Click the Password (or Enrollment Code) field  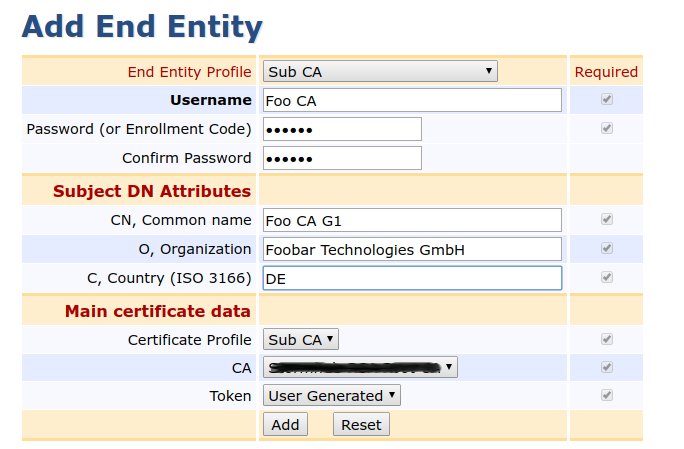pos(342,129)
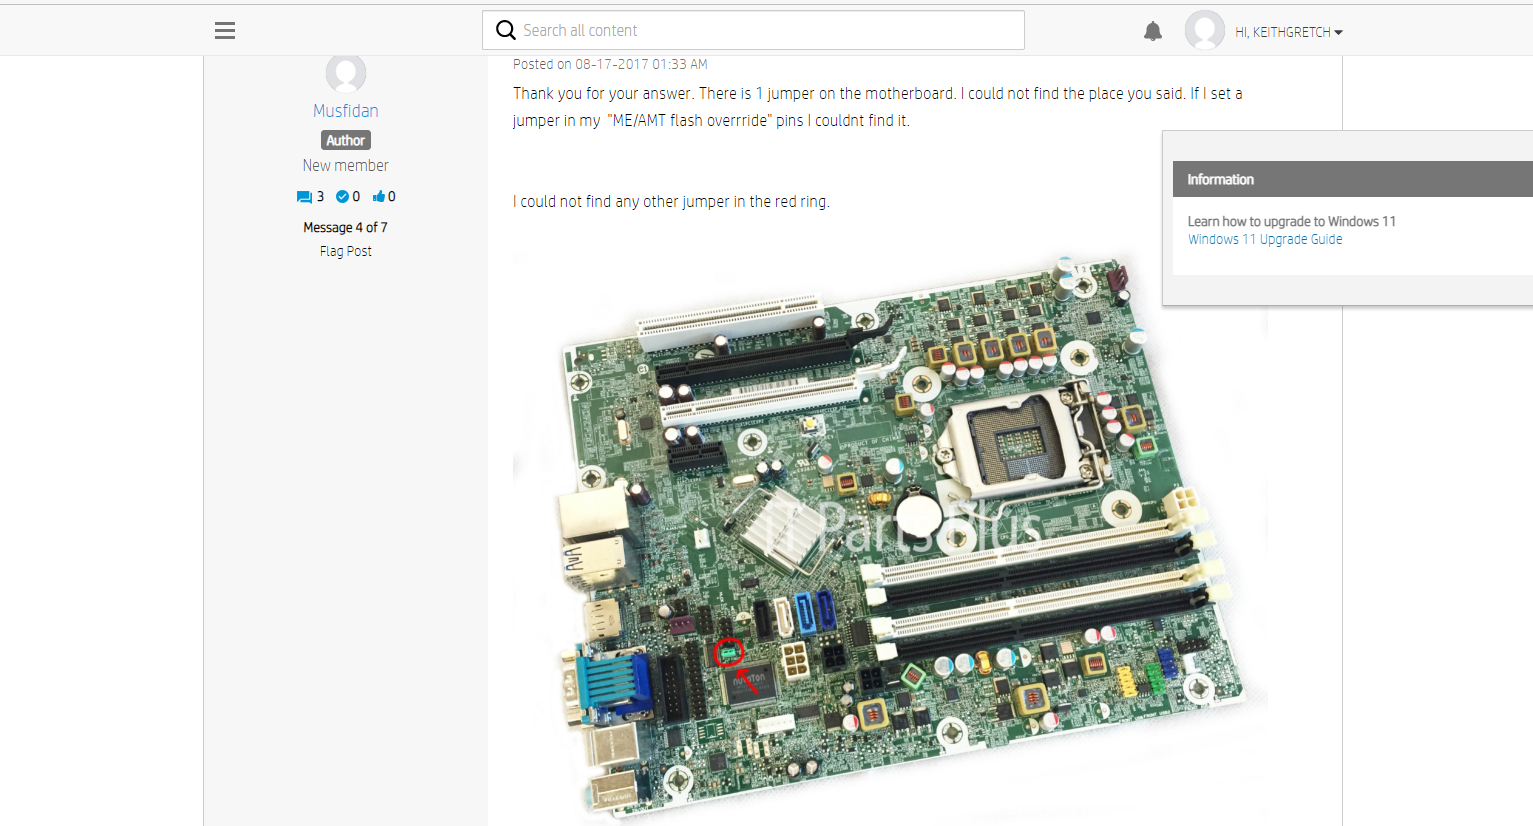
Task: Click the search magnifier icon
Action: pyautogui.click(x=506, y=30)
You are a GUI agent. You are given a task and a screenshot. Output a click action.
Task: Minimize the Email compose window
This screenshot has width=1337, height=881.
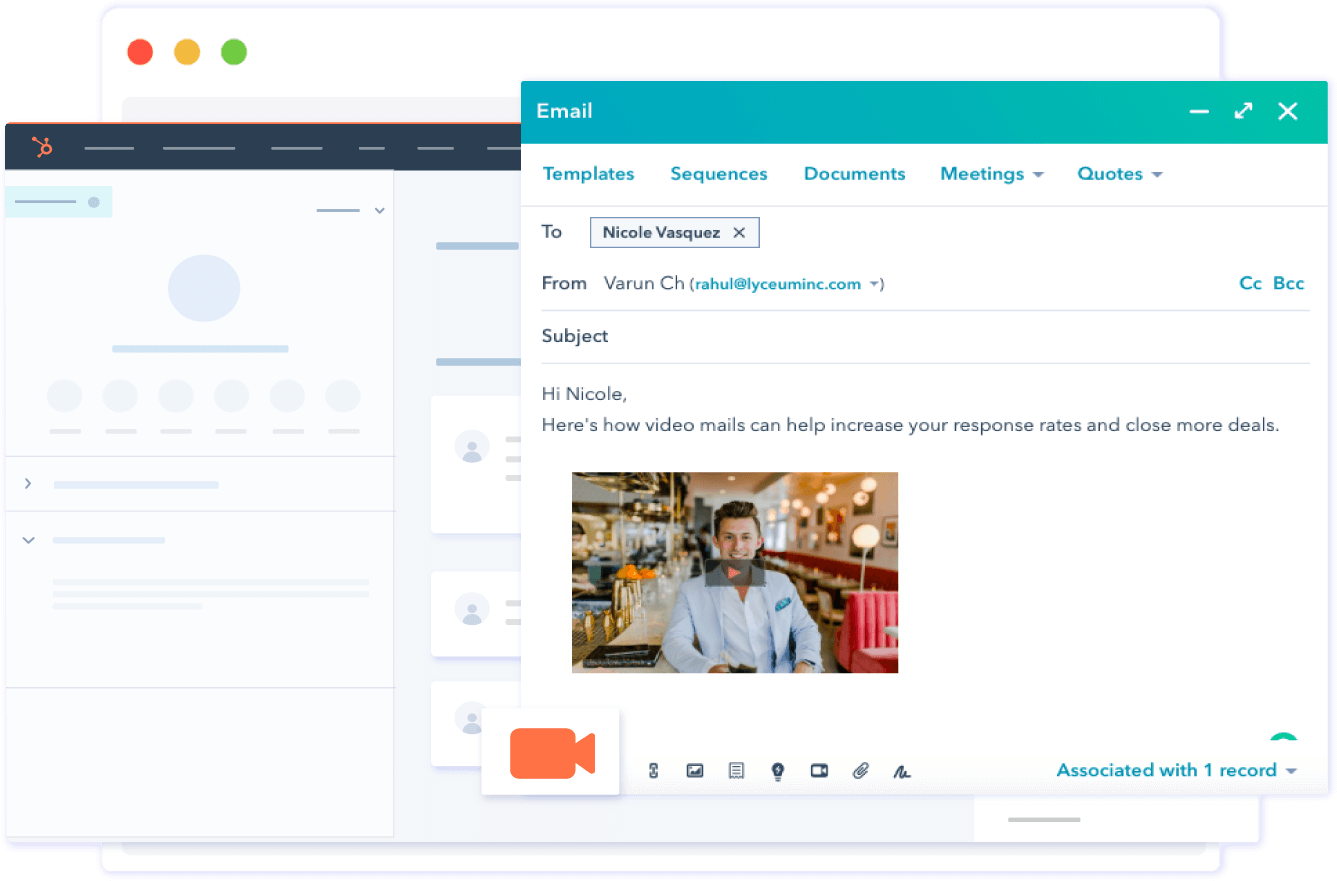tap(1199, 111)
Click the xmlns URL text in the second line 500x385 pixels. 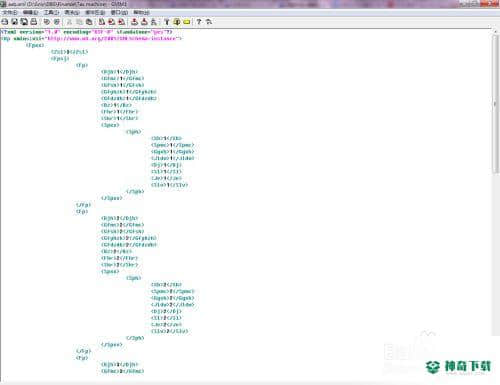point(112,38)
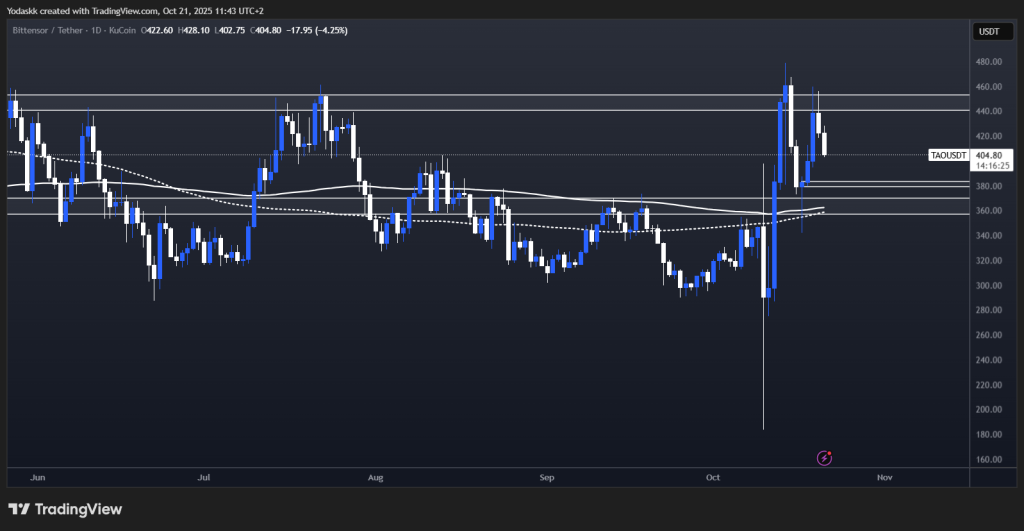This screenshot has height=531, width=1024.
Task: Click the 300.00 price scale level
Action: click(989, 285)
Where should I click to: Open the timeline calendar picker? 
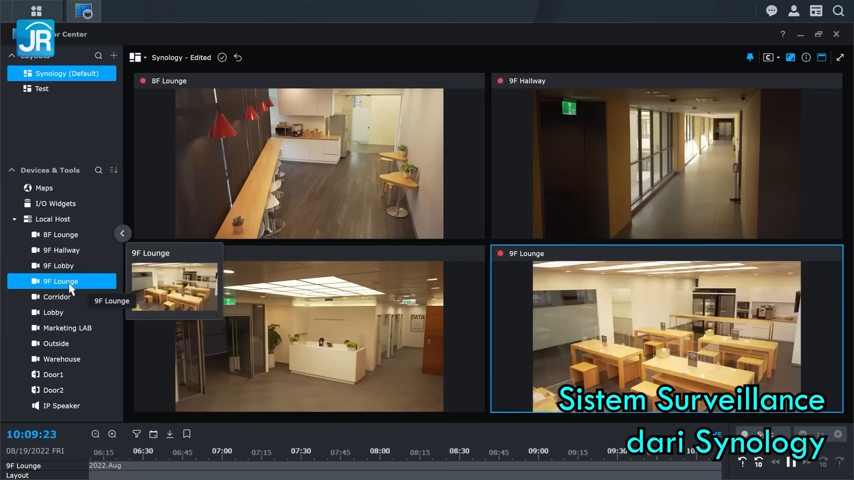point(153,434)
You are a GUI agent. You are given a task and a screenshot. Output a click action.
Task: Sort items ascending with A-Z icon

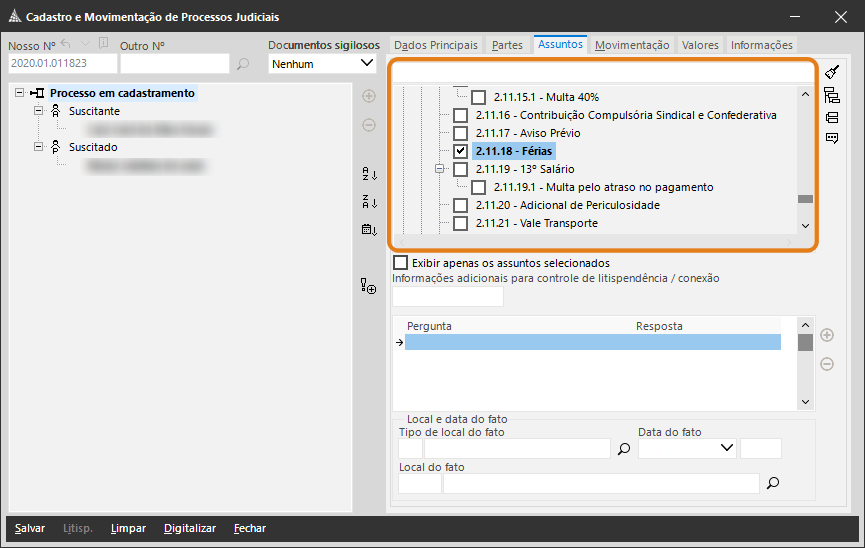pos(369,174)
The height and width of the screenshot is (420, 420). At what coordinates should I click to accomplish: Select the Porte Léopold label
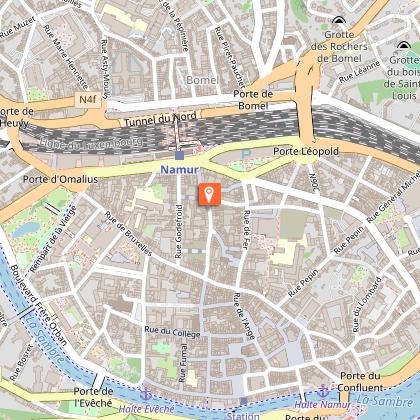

Assigned task:
From the line that contains "Where should I" through the last line of the listing, copy each line exactly; both end lines stay in, and pictures stay out.

Response to this task:
Where should I click to: Open the timeline calendar picker? 
point(153,434)
You are a GUI agent. You are given a task and a screenshot. Output a click action.
Task: Sort items ascending with A-Z icon

pos(369,174)
The height and width of the screenshot is (420, 420). At what coordinates should I click to accomplish: Select the Porte Léopold label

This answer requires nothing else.